- _Consignes_
1. Selon le document sur l'éducation populaire, en quelle année Michel Onfray a-t-il fondé l'Université Populaire de Caen ?
2. Traduisez en anglais cette phrase du document sur l'éducation populaire : « La réactivation des Universités populaires au début des années 2000 est un symbole fort de ce renouveau. »
3. Poursuivez le document sur l'éducation populaire après sa dernière phrase.
──────── Document
Les multiples transformations des banlieues rouges, tant spatiales, sociales, économiques que politiques, symbolisent le bouleversement des identités et des sociabilités des couches populaires. Le renouveau du mouvement d’éducation populaire constitue-t-il une reconfiguration des relations entre une élite locale et une base populaire ?
Renouveau de l’éducation populaire
Le monde de l’éducation populaire connaît un certain renouveau depuis une vingtaine d’années. De nouvelles associations - et des plus anciennes comme ATD Quart Monde ou la Fédération des centres sociaux - revendiquent leur inscription au sein de ce mouvement, et l’on observe un regain d’intérêt à leur égard de la part de l’État et des collectivités territoriales (Richez, 2007). Les causes de ce renouveau sont à rechercher à la fois dans la forte préoccupation sociale concernant l’amélioration de l’accès aux savoirs, et dans la crise profonde des institutions éducatives et culturelles (Richez, 2007, p. 5-6). Les questions actuelles de l’éducation tout au long de la vie, de la maîtrise et de l’usage des nouvelles technologies de l’information et de la communication, ainsi que celle plus ancrée dans la tradition républicaine de la formation d’une conscience civique au travers de l’acquisition de connaissances et du déploiement de la raison, trouvent a priori dans l’éducation populaire un mode possible de résolution.
La réactivation des Universités populaires au début des années 2000 est un symbole fort de ce renouveau. La création de la Société des universités populaires en 1898 constitue en effet un des points d’origine du mouvement d’éducation populaire en France. L’initiative du philosophe Michel Onfray, fondant en 2002 l’Université Populaire de Caen, a joué un rôle important dans la reconnaissance de ce type d’expérience associative, tant par l’intérêt médiatique qu’il a suscité que par la rédaction d’un manifeste venant clarifier son projet. De manière très synthétique, celui-ci consiste « à rendre davantage accessibles des savoirs critiques à un public qui n’aurait pas ou plus accès, à l’université classique » (Corcuff, 2007, p. 37). Outre la lumière projetée par des intellectuels de renom, le renouveau des Universités populaires se mesure également au nombre des créations associatives qui augmente significativement durant les années 2000. Ainsi, en prenant comme critère la présence du mot « université populaire » dans le titre ou l’objet de l’association, on trouve dans les archives du Journal officiel : 11 créations de 1995 à 2000 ; 24 de 2001 à 2005 ; et 53 de 2006 à 2010.
────────────────
──────── Matériel fourni
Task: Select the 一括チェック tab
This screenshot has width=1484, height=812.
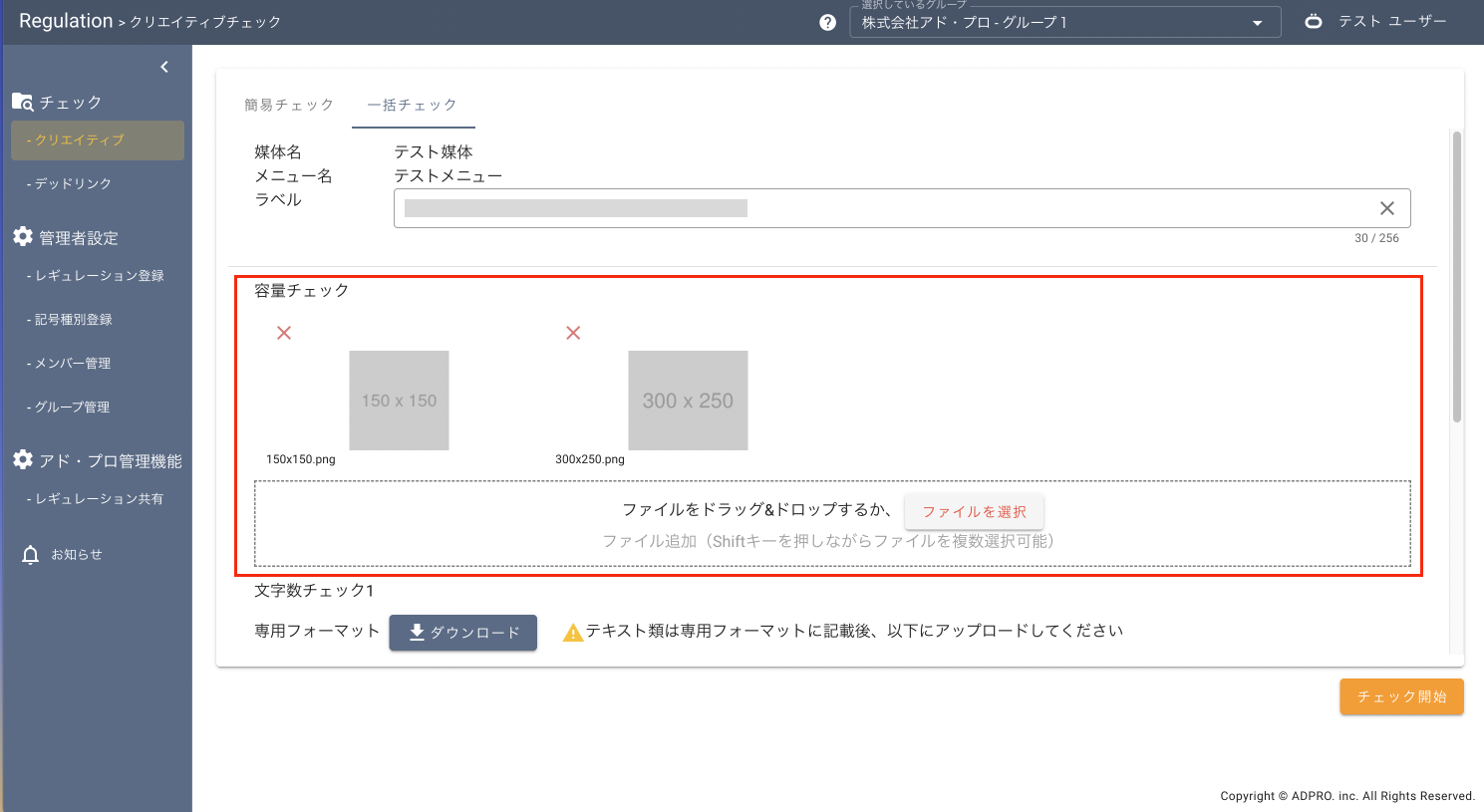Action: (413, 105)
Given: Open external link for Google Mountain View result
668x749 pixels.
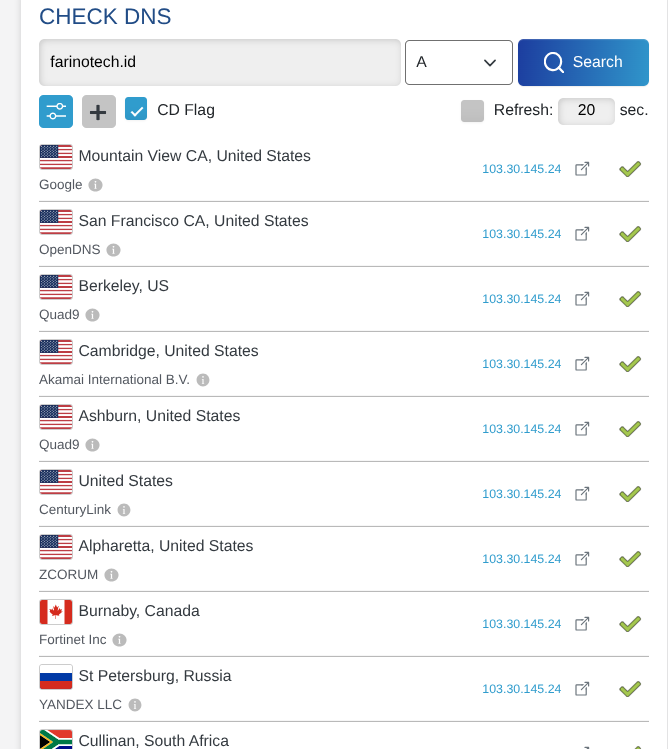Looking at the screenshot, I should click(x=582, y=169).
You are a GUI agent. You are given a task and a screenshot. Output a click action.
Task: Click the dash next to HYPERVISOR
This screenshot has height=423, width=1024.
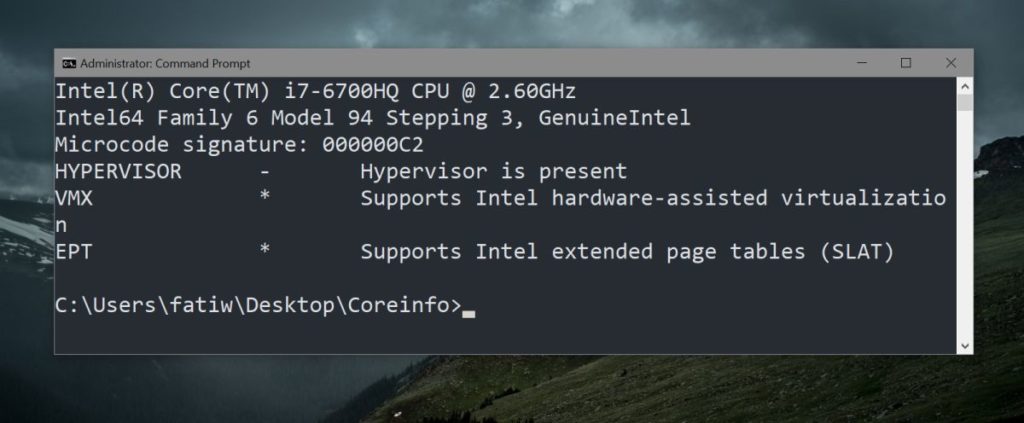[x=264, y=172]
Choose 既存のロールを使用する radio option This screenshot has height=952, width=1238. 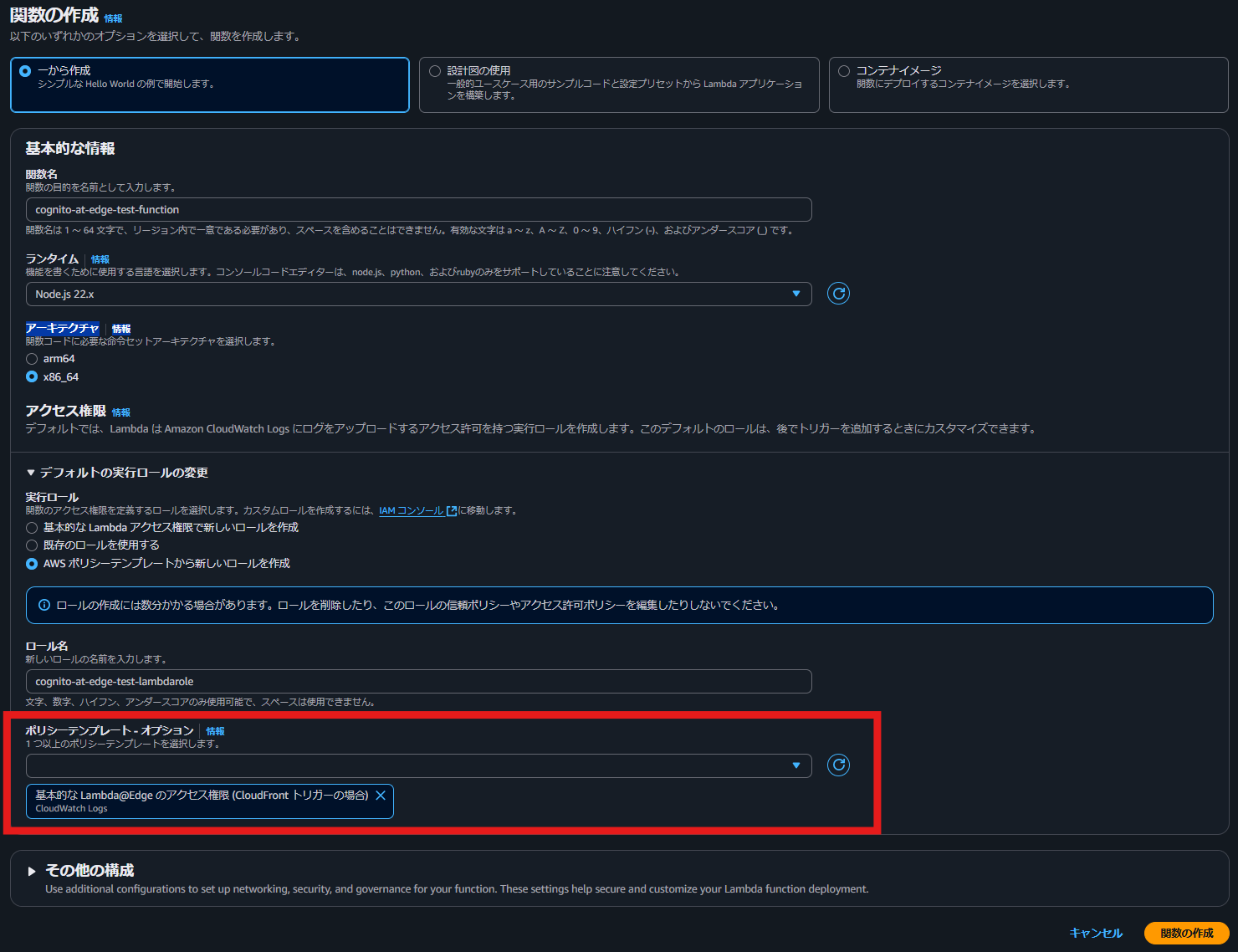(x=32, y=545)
────────────────
──────── Matériel fourni
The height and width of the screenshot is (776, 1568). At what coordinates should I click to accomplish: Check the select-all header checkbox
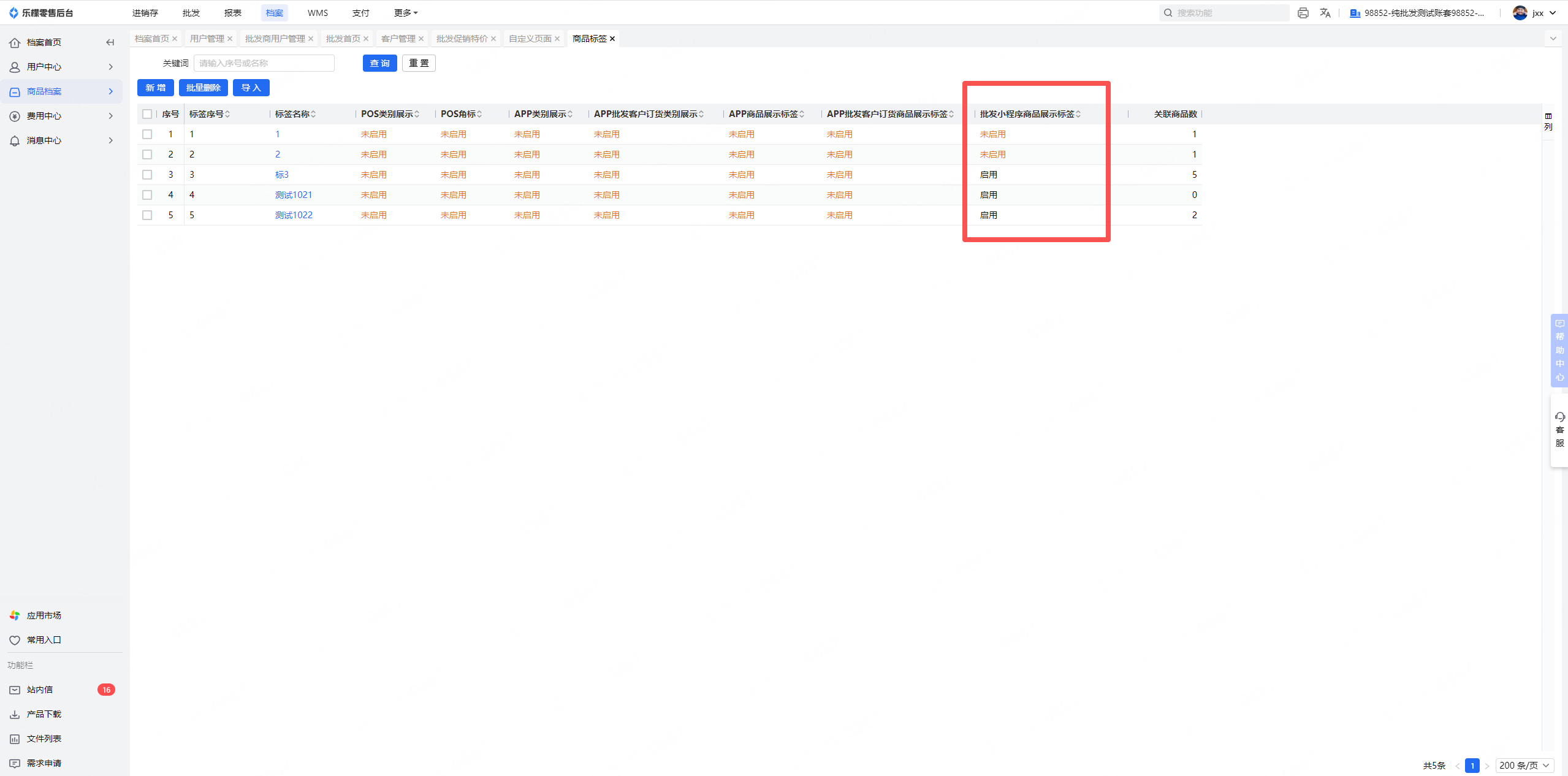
────────────────
- _Réponses rédigées_
1. En 2002.

2. The revival of the popular universities in the early 2000s is a strong symbol of this renewal.

3.
Le mouvement d’éducation populaire en général, et les Universités populaires en particulier, trouvent dans les anciennes communes ouvrières un terrain propice à leur développement. Ces territoires ont en effet connu une profonde transformation sociale, économique et spatiale, ainsi qu’une recomposition du pouvoir politique marquée par le recul du Parti communiste français (PCF). La crise des anciennes identités et sociabilités populaires se conjugue alors avec l’émergence de nouvelles formes de relations et d’organisations, notamment associatives.
Un des principaux effets du processus de désindustrialisation a été de désagréger « le patrimoine commun du groupe ouvrier, constitué autour du quartier, de l’usine et des organisations politiques » (Bacqué, Fol, 1997, p. 17). La fin des banlieues rouges s’amorce, dès les années 1970, avec les délocalisations industrielles en lointaine périphérie, la montée des emplois tertiaires et l’installation croissante de couches moyennes dans ces territoires. Cette modification de la structure économique et des composantes sociales des anciennes villes ouvrières a bouleversé l’équilibre existant et généré une fragmentation socio-spatiale. La rénovation de certains quartiers, notamment les centres urbains prisés par les couches moyennes, va de pair avec la relégation d’autres quartiers où se concentrent les problèmes sociaux, notamment le chômage.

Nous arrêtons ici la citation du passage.